So many times, in the past, I have wondered when I will be at the point to enter Within Crepusculum. I asked myself, was there a particular age and conjectured that it certainly was no where near the age that I am. Unfortunately. I kept thinking about it as a year, a birthday, a definite milestone that I could post on the calender and be ready for it when it arrives.
That is very bad logic to conclude that the beginning of one’s twilight can be targeted with an actual date. When I think about that assumption, its almost as though I believe you should look at a calender and see your prearranged death date!!
Then, just the other day, I stopped what I was doing and realized I may never know beforehand. Its just going to happen one day. I think I will be doing something that I have always done so easily (This has to be a significant task, because if it wasn’t I doubt that I would pay much attention to it) and suddenly, I will realize I can’t do it or I can’t do it anywhere near as well as I did the year before. If this sort of thing happens all too often, maybe three to four times in a row, then I will take it as some kind of a sign.

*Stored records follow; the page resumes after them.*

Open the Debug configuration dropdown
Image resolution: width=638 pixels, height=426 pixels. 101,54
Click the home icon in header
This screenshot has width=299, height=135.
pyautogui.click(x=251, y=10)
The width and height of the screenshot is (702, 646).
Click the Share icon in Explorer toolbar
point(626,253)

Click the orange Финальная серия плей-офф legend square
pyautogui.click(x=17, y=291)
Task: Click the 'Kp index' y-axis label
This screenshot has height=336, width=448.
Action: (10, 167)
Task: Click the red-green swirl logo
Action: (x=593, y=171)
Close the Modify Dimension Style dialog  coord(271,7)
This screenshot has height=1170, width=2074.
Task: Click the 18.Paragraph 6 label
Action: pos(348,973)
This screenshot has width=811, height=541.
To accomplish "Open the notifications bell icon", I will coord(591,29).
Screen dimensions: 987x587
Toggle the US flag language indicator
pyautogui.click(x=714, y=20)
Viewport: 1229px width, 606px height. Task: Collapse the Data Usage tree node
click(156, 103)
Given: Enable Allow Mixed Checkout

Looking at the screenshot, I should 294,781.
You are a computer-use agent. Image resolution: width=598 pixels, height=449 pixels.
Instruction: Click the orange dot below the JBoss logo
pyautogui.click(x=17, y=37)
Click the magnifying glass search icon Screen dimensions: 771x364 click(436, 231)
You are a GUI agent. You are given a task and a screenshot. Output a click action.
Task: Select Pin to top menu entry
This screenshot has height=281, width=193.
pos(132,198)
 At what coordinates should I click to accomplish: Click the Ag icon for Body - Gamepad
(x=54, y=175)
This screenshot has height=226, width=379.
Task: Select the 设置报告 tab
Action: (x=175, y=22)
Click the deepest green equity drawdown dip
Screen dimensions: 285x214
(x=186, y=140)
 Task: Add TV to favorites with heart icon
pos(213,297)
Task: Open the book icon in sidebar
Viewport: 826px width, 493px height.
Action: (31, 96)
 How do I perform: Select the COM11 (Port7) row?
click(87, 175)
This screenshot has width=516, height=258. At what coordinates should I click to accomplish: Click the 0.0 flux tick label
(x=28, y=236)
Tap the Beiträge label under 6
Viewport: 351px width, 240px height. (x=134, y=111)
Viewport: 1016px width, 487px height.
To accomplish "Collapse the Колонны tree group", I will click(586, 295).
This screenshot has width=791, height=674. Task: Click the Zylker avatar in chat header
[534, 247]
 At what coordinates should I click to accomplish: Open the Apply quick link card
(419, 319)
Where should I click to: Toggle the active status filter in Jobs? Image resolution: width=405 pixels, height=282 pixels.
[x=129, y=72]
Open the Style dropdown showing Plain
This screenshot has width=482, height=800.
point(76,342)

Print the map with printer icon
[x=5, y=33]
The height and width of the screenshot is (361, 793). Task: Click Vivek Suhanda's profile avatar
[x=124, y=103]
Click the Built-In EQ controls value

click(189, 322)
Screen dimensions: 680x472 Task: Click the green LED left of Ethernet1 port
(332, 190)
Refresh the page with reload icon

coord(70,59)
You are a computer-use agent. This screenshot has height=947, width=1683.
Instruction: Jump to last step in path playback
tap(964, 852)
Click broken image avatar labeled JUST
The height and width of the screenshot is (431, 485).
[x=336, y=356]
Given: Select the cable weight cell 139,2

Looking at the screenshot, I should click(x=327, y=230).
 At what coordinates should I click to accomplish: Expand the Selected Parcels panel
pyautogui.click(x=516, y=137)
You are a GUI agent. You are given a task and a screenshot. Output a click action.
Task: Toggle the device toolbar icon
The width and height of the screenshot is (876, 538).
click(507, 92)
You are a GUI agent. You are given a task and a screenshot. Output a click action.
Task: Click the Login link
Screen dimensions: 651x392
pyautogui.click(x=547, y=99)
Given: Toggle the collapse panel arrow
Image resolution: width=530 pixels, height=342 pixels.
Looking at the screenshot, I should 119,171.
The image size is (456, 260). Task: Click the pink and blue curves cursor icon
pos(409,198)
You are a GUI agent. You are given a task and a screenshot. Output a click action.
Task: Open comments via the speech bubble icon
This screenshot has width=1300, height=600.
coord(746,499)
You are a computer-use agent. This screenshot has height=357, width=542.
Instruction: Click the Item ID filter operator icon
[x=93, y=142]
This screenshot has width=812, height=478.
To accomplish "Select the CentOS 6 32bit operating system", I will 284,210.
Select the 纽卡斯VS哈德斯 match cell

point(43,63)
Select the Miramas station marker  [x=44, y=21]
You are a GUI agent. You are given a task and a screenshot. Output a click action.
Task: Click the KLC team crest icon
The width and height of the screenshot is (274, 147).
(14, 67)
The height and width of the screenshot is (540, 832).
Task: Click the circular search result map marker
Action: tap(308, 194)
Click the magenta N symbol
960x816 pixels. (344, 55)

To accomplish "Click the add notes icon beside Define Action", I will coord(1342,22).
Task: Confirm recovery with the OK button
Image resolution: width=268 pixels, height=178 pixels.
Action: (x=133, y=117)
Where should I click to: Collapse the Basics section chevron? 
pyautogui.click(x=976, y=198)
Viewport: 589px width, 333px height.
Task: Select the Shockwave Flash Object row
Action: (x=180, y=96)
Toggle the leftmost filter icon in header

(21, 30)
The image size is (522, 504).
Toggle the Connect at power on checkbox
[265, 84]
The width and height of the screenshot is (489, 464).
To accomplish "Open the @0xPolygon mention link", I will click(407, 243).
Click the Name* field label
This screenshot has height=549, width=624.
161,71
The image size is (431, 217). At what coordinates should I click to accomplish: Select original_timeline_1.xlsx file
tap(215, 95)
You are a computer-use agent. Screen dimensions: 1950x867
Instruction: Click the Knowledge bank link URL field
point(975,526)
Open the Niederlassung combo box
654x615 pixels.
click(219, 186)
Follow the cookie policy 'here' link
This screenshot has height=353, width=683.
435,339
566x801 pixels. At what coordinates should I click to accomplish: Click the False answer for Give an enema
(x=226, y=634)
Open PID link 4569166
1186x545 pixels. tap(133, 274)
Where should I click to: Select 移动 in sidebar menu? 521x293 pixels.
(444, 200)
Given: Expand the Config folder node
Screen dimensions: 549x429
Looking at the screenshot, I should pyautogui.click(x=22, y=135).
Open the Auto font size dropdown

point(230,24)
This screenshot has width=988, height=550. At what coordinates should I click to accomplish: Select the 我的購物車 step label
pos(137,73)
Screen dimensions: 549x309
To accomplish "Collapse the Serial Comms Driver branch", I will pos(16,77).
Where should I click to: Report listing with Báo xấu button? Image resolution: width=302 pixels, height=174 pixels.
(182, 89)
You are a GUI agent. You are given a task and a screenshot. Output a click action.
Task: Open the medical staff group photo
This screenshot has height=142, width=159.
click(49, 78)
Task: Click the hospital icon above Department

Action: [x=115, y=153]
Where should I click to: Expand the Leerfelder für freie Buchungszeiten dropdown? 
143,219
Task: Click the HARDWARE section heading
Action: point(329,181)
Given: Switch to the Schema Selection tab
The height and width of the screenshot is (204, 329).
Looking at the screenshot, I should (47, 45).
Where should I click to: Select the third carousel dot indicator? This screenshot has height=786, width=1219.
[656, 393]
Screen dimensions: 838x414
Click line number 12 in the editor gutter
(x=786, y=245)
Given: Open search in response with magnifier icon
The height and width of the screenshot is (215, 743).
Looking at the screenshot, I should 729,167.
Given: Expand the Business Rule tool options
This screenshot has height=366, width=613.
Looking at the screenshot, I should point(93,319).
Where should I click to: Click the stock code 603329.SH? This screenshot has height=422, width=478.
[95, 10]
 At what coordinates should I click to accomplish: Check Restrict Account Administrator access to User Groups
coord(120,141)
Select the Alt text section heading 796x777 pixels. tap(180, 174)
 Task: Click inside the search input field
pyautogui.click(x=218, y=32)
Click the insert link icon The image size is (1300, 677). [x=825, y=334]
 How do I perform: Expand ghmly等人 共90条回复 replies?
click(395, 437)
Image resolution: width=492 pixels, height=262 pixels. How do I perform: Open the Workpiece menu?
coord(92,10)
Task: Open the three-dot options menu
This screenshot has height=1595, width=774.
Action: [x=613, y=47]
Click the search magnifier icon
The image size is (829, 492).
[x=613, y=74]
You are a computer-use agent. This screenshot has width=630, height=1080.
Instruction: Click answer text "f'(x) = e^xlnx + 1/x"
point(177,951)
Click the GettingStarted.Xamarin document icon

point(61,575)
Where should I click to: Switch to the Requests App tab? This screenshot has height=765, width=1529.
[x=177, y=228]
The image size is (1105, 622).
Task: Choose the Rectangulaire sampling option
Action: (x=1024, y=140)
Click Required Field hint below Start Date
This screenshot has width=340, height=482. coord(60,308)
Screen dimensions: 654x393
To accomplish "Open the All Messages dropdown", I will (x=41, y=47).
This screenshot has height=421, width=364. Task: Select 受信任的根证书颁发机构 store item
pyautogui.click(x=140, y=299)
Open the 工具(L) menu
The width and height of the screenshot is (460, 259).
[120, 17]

Regardless, I am very aware that the years that have currently passed are piling up on my age, but I am determined, like my Mother was, not to be effected by their passage and not accept being older when I don’t feel that much older than I did a decade ago. We have a friend in Toronto who is four or five years older than me, yet he lives his life already within his twilight. I don’t think he has a spark of youthfulness about him and I realize he has had some health issues, but that certainly is not reason enough to consign yourself to your twilight years. The other unfortunate thing is that he does not understand what he has done to himself by responding to life negatively, which in turn allowed himself to be completely engulfed. It is sad to watch and recognize the crepuscular qualities he has. Lately he calls to tell us his other friends at home have asked to see him less than they used to do. In comparison to me, his actions significantly show that I haven’t even neared those years.
For a while, during this time of mourning, I found my self even more than just lethargic. I had days that I couldn’t think straight. During those days I had attempted to do some work that any other time I could have done quickly and simply. This time everything fell apart and it took me longer to plan than it has ever taken me. Immediately, I kept wondering, “Is this it, is this the way one starts to behave before they take that final step into the twilight?? Fortunately, I came to my senses and accepted that my actions were not signs of entering the dusk of life, but rather it was a symptom of grieving. It was a hard lesson to learn how to evaluate and now I can easily tell one from the other!!
When I finally realized my error, I came to a conclusion. First I accepted that I will be having many more scattered days, until more time has passed in my mourning. And that presently, my thoughts and the mourning I am experiencing are an opportunity for me to continue to grow and understand the world around me. It becomes a very difficult task for me to explore death and mourning and the beliefs that I have. To be able to accomplish this, I must see myself going though another whole segment of my life, a part that now I feel is integral to prepare me for the entrance into my crepusculum.